WHAT YOU NEED TO DO: Beginning with the line that has "Select the ISO 160 entry", write out each line down to the end of the records below exactly, and include no pictures.

== INFORMATION ==

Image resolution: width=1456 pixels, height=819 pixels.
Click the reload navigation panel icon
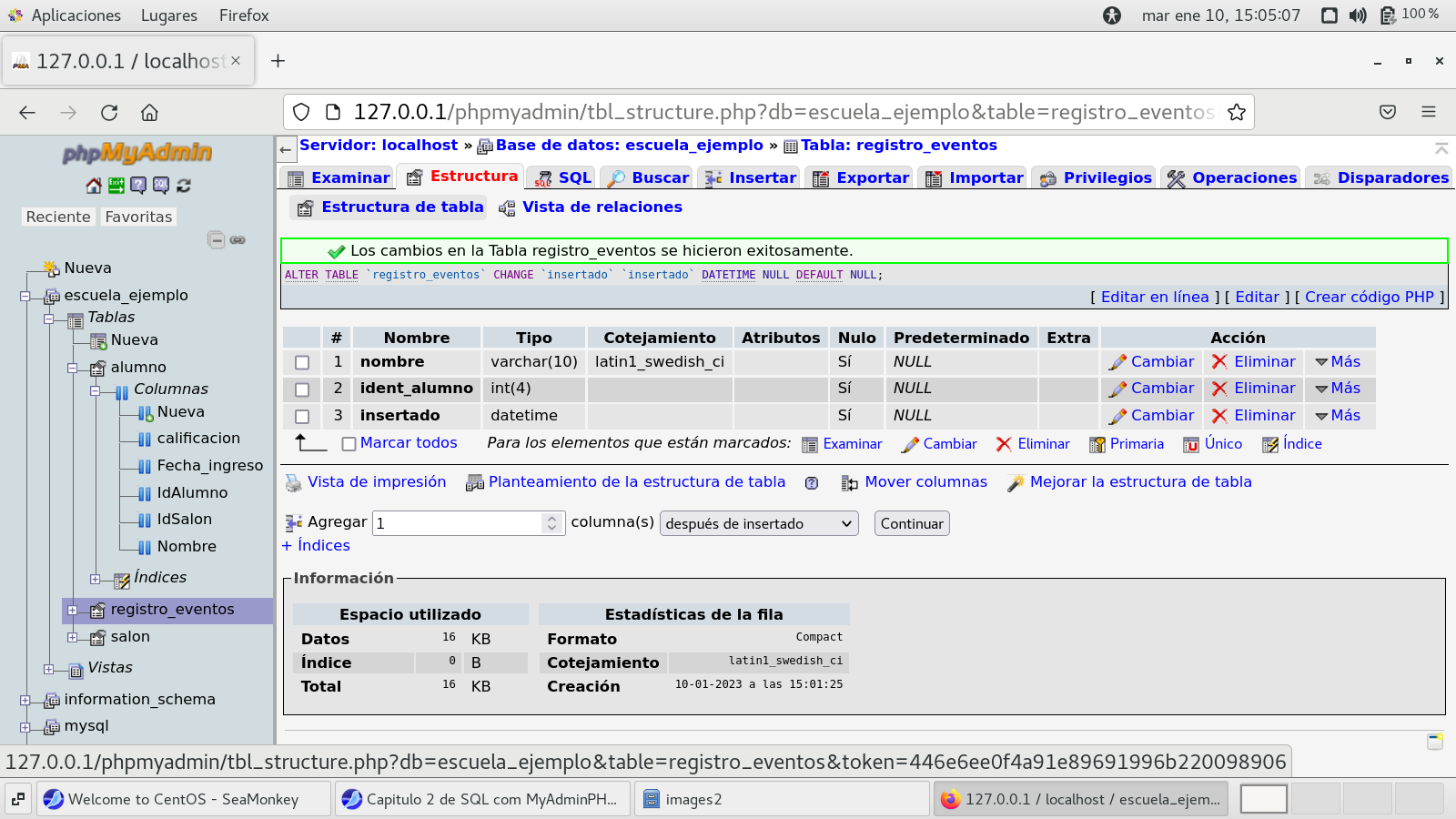click(x=184, y=186)
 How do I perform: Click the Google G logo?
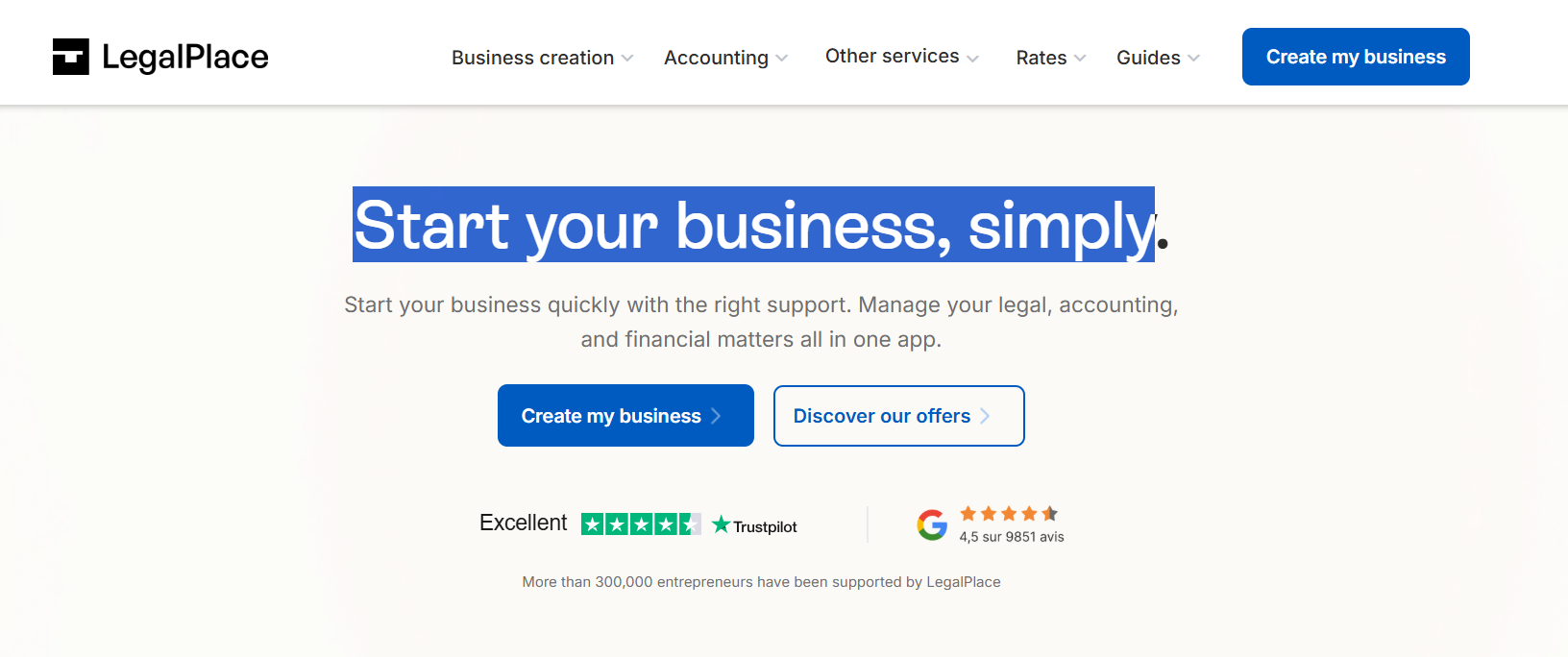coord(932,524)
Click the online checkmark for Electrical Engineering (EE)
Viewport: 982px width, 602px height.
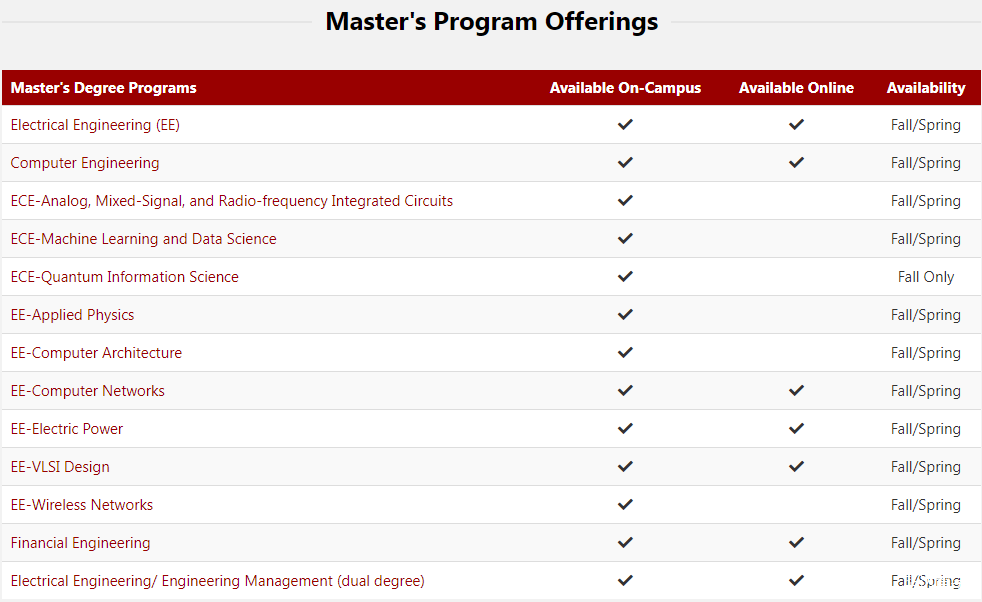click(796, 125)
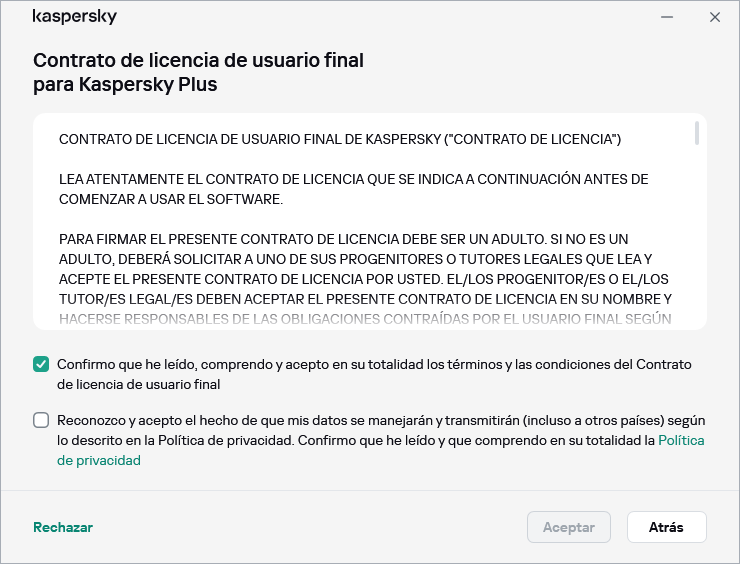Click the 'COMENZAR A USAR EL SOFTWARE' line

click(x=171, y=199)
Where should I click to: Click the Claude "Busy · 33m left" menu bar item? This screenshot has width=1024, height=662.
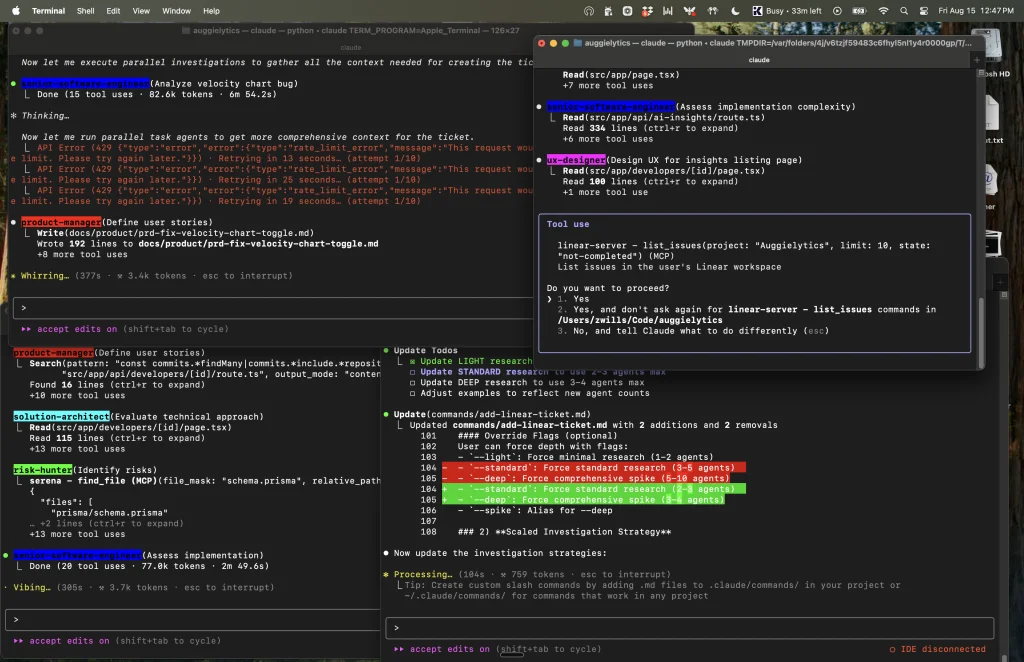pyautogui.click(x=792, y=11)
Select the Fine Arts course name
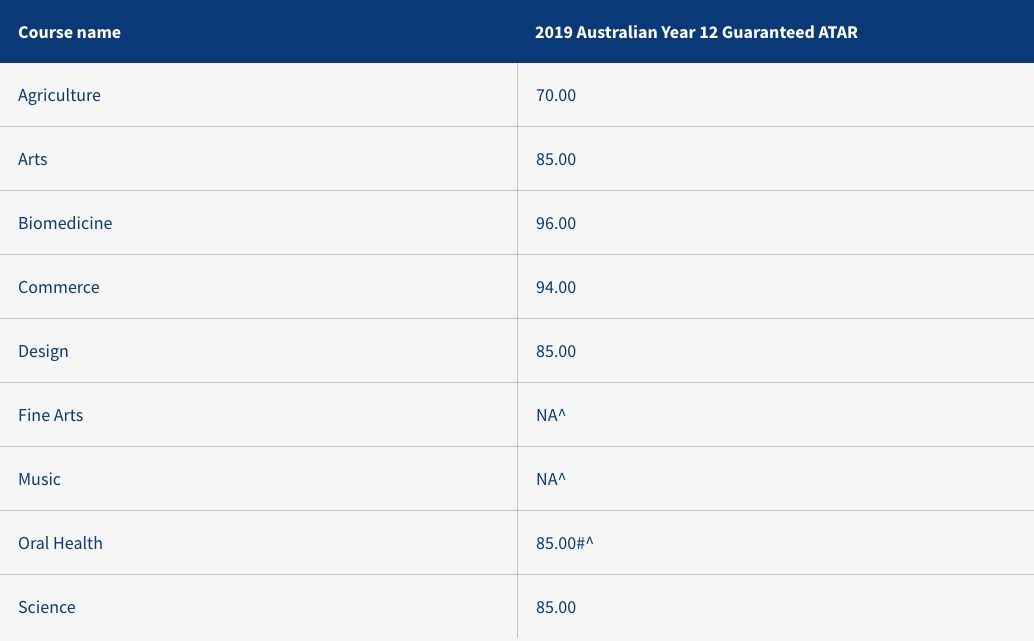The image size is (1034, 641). tap(50, 415)
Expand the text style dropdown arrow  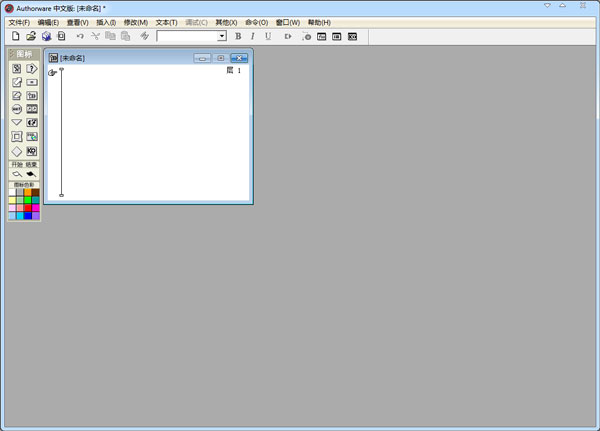(x=222, y=36)
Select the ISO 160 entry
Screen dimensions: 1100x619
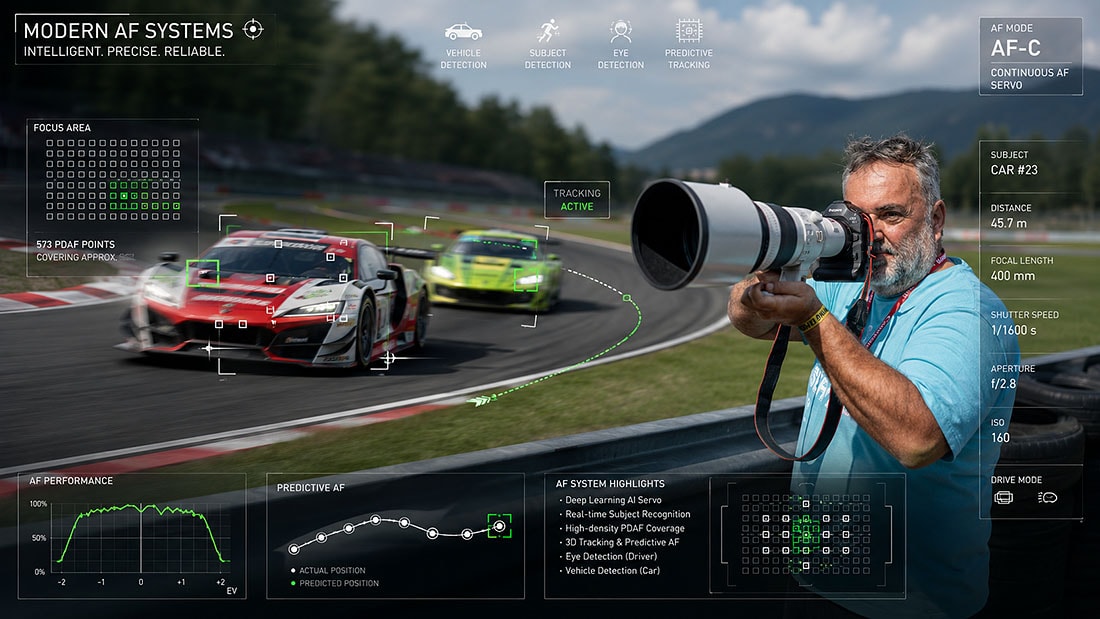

===

EXERCISE SOLUTION:
Select the ISO 160 entry
Screen dimensions: 1100x619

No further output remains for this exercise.